══ Data section

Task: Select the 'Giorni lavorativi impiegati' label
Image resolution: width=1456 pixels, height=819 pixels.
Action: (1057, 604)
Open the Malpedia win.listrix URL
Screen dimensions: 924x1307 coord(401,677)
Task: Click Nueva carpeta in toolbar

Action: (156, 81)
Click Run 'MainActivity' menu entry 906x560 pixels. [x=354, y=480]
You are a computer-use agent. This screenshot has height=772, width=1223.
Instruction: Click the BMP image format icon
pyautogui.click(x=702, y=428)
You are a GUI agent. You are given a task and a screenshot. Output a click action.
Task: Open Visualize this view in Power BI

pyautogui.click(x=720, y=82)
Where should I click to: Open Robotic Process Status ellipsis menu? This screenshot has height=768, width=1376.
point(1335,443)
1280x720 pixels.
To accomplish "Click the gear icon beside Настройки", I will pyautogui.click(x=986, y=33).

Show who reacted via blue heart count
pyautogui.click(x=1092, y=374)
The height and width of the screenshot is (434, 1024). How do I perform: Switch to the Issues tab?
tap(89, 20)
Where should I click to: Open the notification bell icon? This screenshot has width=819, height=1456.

════

> [Goal]
Starting at the beginning of the records and going on through the line containing "Action: (156, 81)", change "Task" to "Instruction" and leave everything else unchanged. Give only those lines.

> [Finished answer]
Instruction: Select the 'Giorni lavorativi impiegati' label
Image resolution: width=1456 pixels, height=819 pixels.
Action: (1057, 604)
Open the Malpedia win.listrix URL
Screen dimensions: 924x1307 coord(401,677)
Instruction: Click Nueva carpeta in toolbar

Action: (156, 81)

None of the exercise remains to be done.